I am not a photographer myself, but, knowing a few who actually have an idea of what they are doing when holding a camera, I got a bit of an idea how hard it is to photograph objects or subjects that are far away and how capturing just the right amount of light at great distance is no easy feat.
A lot of things can ruin that type of image, from the atmospheric conditions themselves to pollution and, of course, if you’re set up high enough, the Earth’s curvature.
But physicists love to set themselves against seemingly impossible odds – Zheng Ping-Li and his colleagues from the University of Science and Technology of China, Shanghai, have managed to come up with a technique that allows you to photograph subjects that are as far as 28 Miles away (45Km).
The technique is “based on laser ranging and detection, or lidar—illuminating the subject with laser light and then creating an image from reflected light.”
The photons reflected from the subject itself return to the detector in a specific time window which is distance-dependent. Any other photons that arrive after this window can be easily ignored. This reduces the noise and also aids the LiDAR systems be more sensitive and distance-specific.
Zheng Ping and his team used an infrared laser with a 1550 nanometer wave length in order to make it work better in urban environments. Alongside it, they added a repetition rate of 100 kilohertz and a power of 120 miliwatts.
These specific details allowed the system to be safe for the eyes and made it easier for the team to filter solar photons, which would have been responsible for overloading the detector.

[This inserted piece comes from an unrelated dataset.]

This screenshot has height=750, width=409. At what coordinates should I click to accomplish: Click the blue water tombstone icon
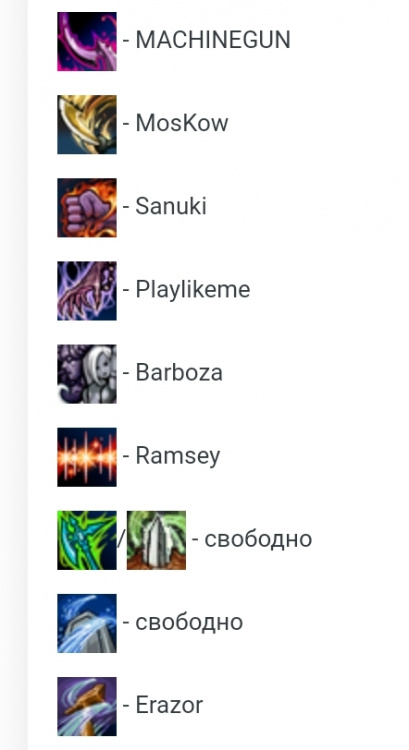[x=87, y=623]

By playing around with the timing and an astronomical telescope with an aperture of 280mm that the researchers send and receive the photons through, they managed to pick up photons reflected from different distances to build up a 3D image.

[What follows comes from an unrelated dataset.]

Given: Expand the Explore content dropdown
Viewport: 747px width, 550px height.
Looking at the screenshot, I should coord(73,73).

The final step the team did was to develop an algorithm that can create one single image from the data it receives.
In a final test, the researchers placed the camera on the 20th floor of a building on Chingming Island in Shangai and directed it at the Pudong Civil Aviation Building, around 28 miles away. Thanks to the new technique, they managed to create an image with a resolution of 60cm.
“This result demonstrates the superior capability of the near-infrared single-photon LiDAR system to resolve targets through smog,” they said.

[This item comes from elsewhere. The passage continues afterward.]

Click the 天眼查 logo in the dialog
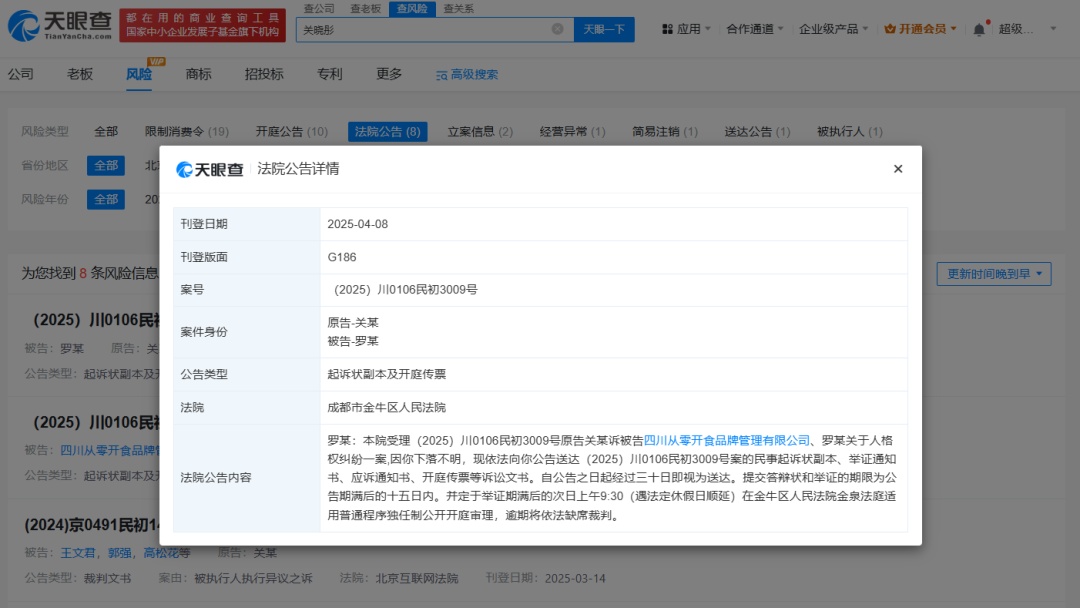This screenshot has width=1080, height=608. coord(210,169)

Even so, the team doesn’t plan to stop here – they see this technology being implemented in remote sensing, airborne surveillance and target recognition. Considering that the device is about the size of a shoe box, it’s relatively easy to carry around.
Zheng Ping hopes that they can continue to work on improving it in the near future: “Our system is feasible for imaging at a few hundreds of kilometers by refining the setup, and thus represents a significant milestone towards rapid, low-power, and high-resolution LiDAR over extra-long ranges.”